Untuk memperkuat sistem keteladanan nasional itu, maka pengendalian dan
integritas diri akan menjadi indikator utama
dalam sistem seleksi pejabat publik. Etika organisasi-pun harus dibangun dengan
kokoh, dan niat baik harus menjadi landasan dalam perumusan kebijakan di semua
lini/jenjang pemerintahan. Hal yang tidak bisa dilupakan terkait hal ini adalah
perlunya menghidupkan kembali semangat cinta tanah air dan rela berkorban
dengan mempopulerkan kisah-kisah heroik para pendahulu sebagai suri teladan
untuk generasi masa kini dan seterusnya.
4. Penguatan
integrasi nasional.
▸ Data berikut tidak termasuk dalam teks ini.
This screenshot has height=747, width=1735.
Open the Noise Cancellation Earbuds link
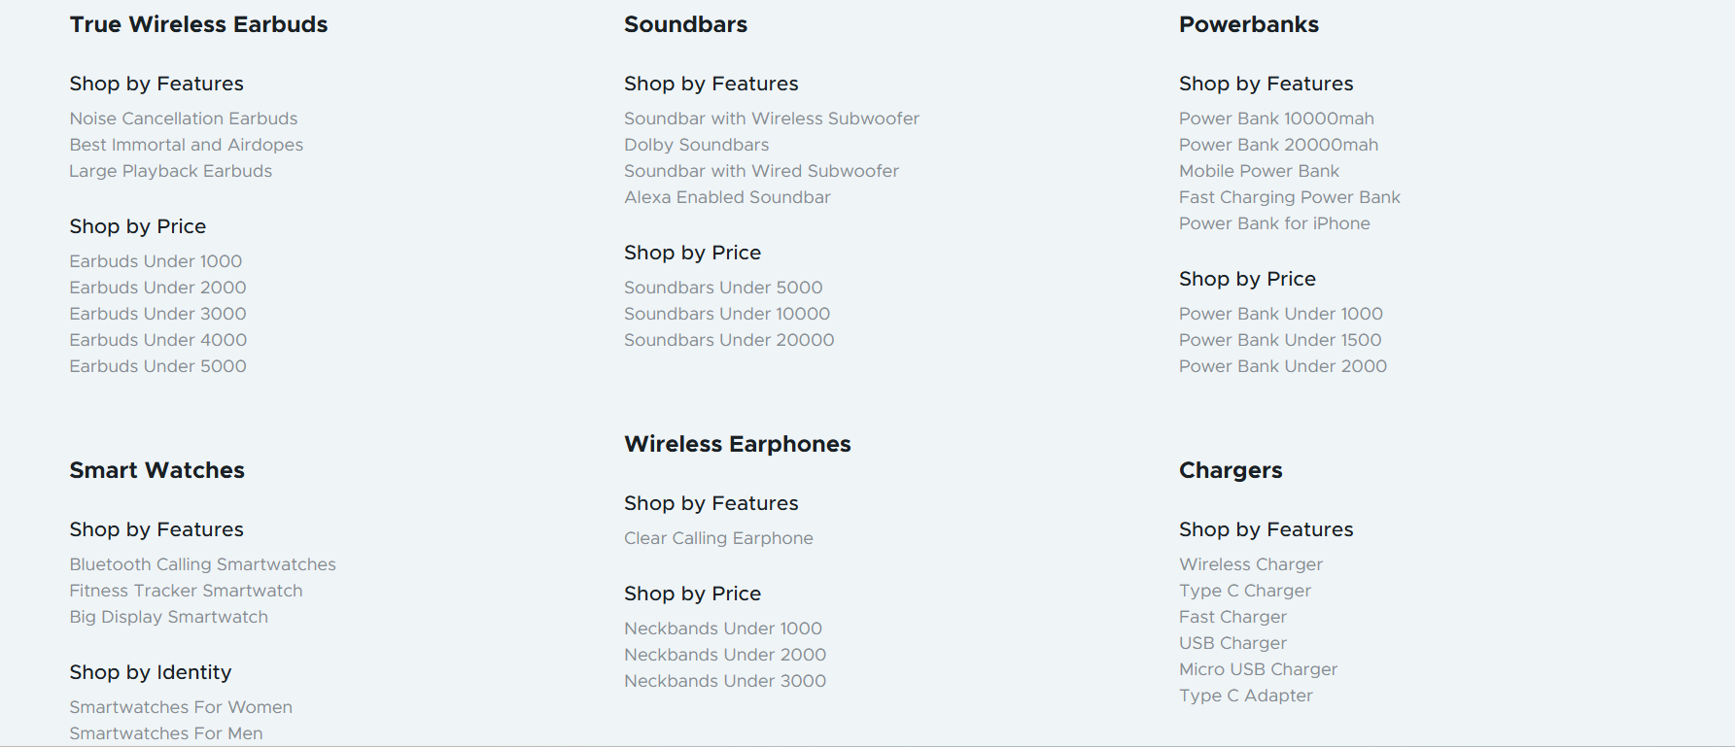pyautogui.click(x=184, y=119)
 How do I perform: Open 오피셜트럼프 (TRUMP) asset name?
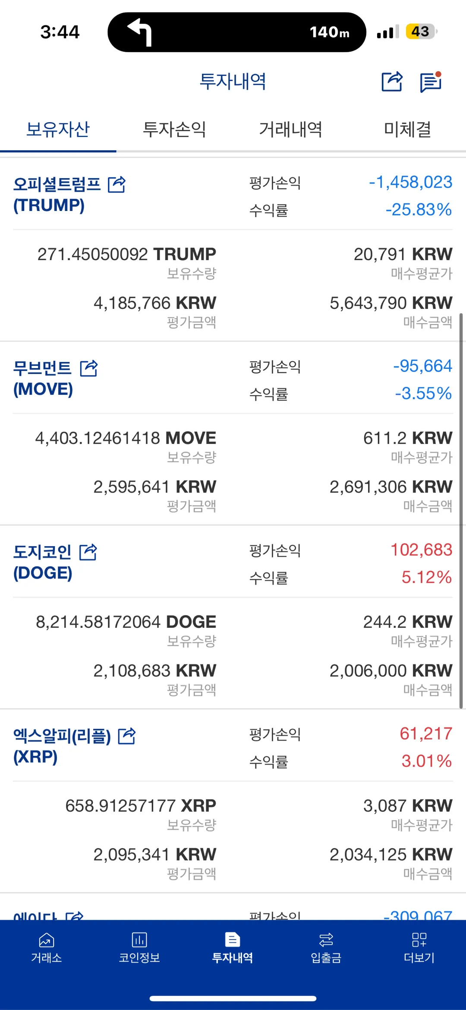[56, 195]

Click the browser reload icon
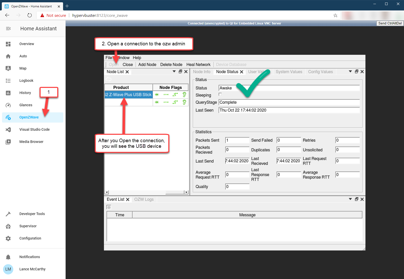point(30,15)
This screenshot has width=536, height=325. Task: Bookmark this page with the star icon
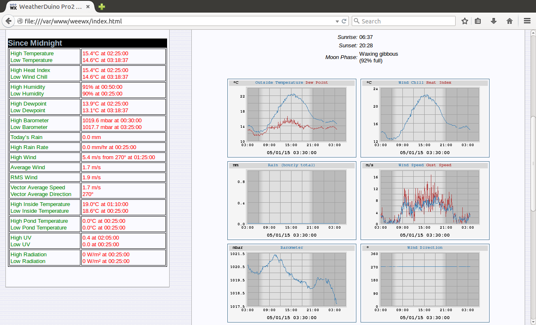point(465,21)
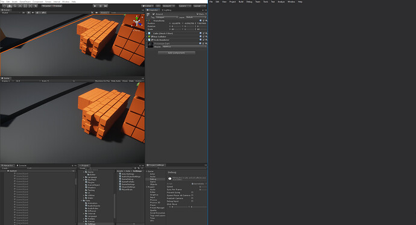416x225 pixels.
Task: Click the Pause button in the toolbar
Action: (101, 6)
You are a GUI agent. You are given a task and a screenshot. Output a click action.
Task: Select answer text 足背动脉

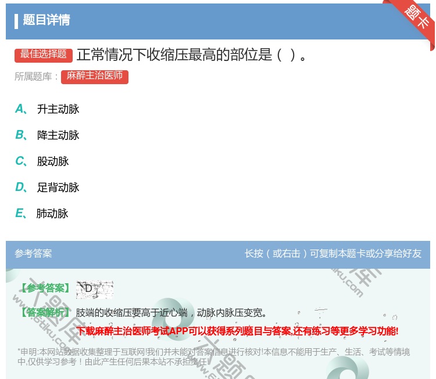click(x=58, y=187)
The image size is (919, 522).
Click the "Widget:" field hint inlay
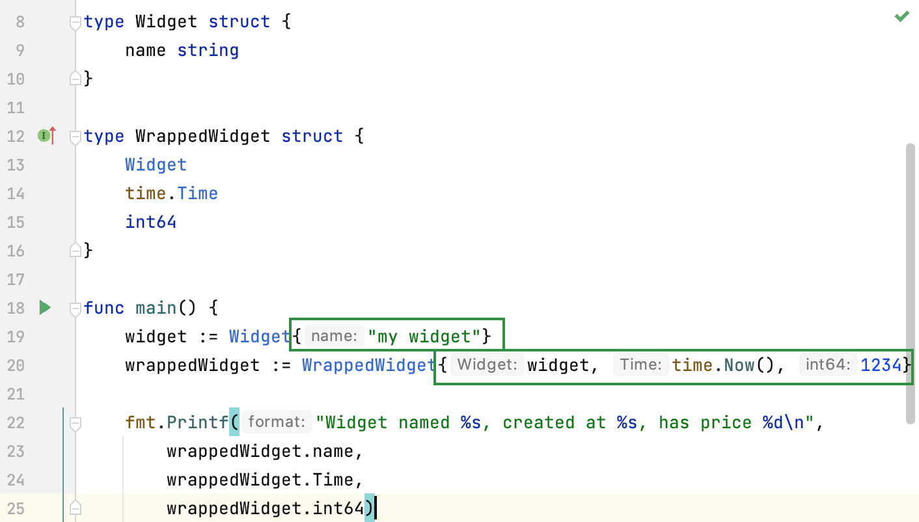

Dengan visi ini,
maka desentralisasi fiskal harus dikoreksi agar lebih berpihak kepada
kemandirian dan pemberdayaan daerah. Kekuatan TNI wajib terus ditingkatkan
dengan melibatkan basis masyarakat sipil yg lebih luas. Harmoni dan kerukunan
antar lembaga negara, antar tingkatan pemerintahan, antar parpol, antar
kelompok masyarakat, antar umat
beragama, antar generasi, antar suku/etnis, dan antar pemangku kepentingan
harus menjadi mainstream dalam program pembangunan. Demikian pula, kebanggaan
menjadi bangsa Indonesia wajib terus diperkuat. Nilai-nilai Pancasila wajib
untuk terus diinternalisasikan menjadi perilaku kolektif kebangsaan. Public trust kepada penyelenggara
negara-pun menjadi keniscayaan!
5. Pengembangan
sistem ketahanan nasional sebagai platform perjuangan lembaga pemerintahan
dan lembaga politik. Ketahanan nasional adalah situasi dimana terdapat daya
tahan, daya juang, dan daya saing yang tangguh dari seluruh elemen bangsa.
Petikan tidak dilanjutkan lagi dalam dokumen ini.